> **Working data**
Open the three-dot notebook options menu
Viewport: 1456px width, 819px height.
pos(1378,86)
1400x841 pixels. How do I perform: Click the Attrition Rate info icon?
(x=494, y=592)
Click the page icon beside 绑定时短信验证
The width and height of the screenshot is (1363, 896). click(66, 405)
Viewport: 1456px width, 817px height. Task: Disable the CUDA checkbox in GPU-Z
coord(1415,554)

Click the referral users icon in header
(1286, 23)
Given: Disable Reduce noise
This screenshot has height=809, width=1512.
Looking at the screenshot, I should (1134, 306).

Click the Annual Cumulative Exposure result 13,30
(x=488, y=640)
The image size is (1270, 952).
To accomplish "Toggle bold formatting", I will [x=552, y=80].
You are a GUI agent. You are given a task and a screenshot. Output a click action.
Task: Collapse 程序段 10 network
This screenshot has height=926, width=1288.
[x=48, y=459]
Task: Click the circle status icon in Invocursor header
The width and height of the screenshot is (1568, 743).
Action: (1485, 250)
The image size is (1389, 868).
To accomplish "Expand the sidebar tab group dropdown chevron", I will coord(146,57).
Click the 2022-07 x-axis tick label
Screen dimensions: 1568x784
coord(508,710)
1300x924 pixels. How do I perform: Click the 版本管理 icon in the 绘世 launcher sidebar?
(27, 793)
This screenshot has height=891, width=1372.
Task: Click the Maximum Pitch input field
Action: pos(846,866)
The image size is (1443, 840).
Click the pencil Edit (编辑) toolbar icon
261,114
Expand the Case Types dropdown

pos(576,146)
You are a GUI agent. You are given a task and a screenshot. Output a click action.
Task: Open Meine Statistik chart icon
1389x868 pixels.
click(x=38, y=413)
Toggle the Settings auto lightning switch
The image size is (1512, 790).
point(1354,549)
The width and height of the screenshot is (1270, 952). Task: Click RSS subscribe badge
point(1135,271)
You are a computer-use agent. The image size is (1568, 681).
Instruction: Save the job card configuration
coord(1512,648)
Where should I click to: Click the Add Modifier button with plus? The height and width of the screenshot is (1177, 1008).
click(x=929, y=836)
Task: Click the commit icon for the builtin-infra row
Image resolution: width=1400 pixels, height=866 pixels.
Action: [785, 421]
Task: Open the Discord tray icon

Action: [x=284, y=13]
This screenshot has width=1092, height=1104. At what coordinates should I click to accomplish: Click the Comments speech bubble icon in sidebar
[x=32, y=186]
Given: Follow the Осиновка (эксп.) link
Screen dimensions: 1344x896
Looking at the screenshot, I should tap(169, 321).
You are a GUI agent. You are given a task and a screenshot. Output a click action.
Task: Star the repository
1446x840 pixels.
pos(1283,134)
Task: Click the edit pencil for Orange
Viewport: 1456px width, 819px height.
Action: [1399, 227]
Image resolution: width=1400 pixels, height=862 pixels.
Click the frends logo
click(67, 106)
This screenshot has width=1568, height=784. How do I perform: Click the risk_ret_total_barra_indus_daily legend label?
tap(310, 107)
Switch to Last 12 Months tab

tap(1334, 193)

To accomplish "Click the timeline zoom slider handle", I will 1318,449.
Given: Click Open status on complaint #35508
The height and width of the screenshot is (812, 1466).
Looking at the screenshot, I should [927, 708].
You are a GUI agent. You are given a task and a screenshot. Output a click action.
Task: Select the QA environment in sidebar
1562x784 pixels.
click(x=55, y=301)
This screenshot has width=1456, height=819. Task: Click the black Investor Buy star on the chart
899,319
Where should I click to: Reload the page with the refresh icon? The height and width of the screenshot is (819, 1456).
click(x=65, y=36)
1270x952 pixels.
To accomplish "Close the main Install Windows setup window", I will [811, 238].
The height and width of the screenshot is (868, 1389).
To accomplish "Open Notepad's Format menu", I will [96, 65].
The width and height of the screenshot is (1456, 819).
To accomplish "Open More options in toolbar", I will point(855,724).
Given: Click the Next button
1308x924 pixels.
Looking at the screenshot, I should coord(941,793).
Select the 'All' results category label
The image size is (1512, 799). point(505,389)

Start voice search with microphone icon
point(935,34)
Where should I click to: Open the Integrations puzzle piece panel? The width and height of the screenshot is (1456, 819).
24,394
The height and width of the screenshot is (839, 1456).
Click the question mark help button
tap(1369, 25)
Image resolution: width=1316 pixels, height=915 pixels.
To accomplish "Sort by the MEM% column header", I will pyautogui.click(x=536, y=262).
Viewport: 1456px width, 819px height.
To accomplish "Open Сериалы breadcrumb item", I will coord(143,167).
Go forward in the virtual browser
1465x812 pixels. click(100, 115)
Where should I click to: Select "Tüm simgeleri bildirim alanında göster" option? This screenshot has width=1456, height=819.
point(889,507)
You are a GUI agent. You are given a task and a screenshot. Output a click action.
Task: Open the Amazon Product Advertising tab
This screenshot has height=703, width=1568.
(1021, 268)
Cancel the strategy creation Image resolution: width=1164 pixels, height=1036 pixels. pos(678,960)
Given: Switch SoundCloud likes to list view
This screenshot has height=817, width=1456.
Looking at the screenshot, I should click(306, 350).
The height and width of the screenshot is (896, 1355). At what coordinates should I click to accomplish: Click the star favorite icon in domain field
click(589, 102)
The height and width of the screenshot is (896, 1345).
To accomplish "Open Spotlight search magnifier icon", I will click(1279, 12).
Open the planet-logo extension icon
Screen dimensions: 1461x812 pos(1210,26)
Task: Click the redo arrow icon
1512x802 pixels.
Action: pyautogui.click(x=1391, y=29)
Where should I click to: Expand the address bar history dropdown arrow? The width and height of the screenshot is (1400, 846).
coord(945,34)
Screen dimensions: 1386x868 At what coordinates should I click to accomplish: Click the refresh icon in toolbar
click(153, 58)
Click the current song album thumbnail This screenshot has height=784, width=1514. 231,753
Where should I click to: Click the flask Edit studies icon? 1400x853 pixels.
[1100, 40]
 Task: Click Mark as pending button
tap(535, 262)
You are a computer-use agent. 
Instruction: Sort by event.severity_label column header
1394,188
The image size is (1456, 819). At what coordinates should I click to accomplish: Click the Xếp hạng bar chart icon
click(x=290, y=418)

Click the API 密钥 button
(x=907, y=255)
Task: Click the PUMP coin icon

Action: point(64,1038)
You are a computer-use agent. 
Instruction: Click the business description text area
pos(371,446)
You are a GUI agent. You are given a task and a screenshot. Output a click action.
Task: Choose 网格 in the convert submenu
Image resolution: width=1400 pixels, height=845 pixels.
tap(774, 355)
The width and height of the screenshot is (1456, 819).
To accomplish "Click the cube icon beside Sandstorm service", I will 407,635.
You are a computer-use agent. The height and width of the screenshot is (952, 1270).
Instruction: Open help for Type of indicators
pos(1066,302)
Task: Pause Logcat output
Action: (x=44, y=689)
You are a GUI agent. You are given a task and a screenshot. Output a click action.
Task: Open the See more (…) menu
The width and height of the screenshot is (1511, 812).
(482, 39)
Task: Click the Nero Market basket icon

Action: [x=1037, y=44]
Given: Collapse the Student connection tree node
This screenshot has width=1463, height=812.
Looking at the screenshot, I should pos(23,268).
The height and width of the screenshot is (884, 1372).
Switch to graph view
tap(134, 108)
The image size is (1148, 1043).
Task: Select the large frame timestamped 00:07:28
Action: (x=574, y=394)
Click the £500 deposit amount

> **Instructions for the task**
Return exactly the lines that run from the top of the listing above to the line containing "The image size is (1443, 840).", please, keeping both end lines and leaving out everything else.

> **Task solution**
Open the three-dot notebook options menu
Viewport: 1456px width, 819px height.
pos(1378,86)
1400x841 pixels. How do I perform: Click the Attrition Rate info icon?
(x=494, y=592)
Click the page icon beside 绑定时短信验证
The width and height of the screenshot is (1363, 896). click(66, 405)
Viewport: 1456px width, 817px height. Task: Disable the CUDA checkbox in GPU-Z
coord(1415,554)

Click the referral users icon in header
(1286, 23)
Given: Disable Reduce noise
This screenshot has height=809, width=1512.
Looking at the screenshot, I should (1134, 306).

Click the Annual Cumulative Exposure result 13,30
(x=488, y=640)
The image size is (1270, 952).
To accomplish "Toggle bold formatting", I will [x=552, y=80].
You are a GUI agent. You are given a task and a screenshot. Output a click action.
Task: Collapse 程序段 10 network
This screenshot has height=926, width=1288.
[x=48, y=459]
Task: Click the circle status icon in Invocursor header
The width and height of the screenshot is (1568, 743).
Action: (1485, 250)
The image size is (1389, 868).
To accomplish "Expand the sidebar tab group dropdown chevron", I will coord(146,57).
Click the 2022-07 x-axis tick label
Screen dimensions: 1568x784
coord(508,710)
1300x924 pixels. How do I perform: Click the 版本管理 icon in the 绘世 launcher sidebar?
(27, 793)
This screenshot has height=891, width=1372.
Task: Click the Maximum Pitch input field
Action: pos(846,866)
The image size is (1443, 840).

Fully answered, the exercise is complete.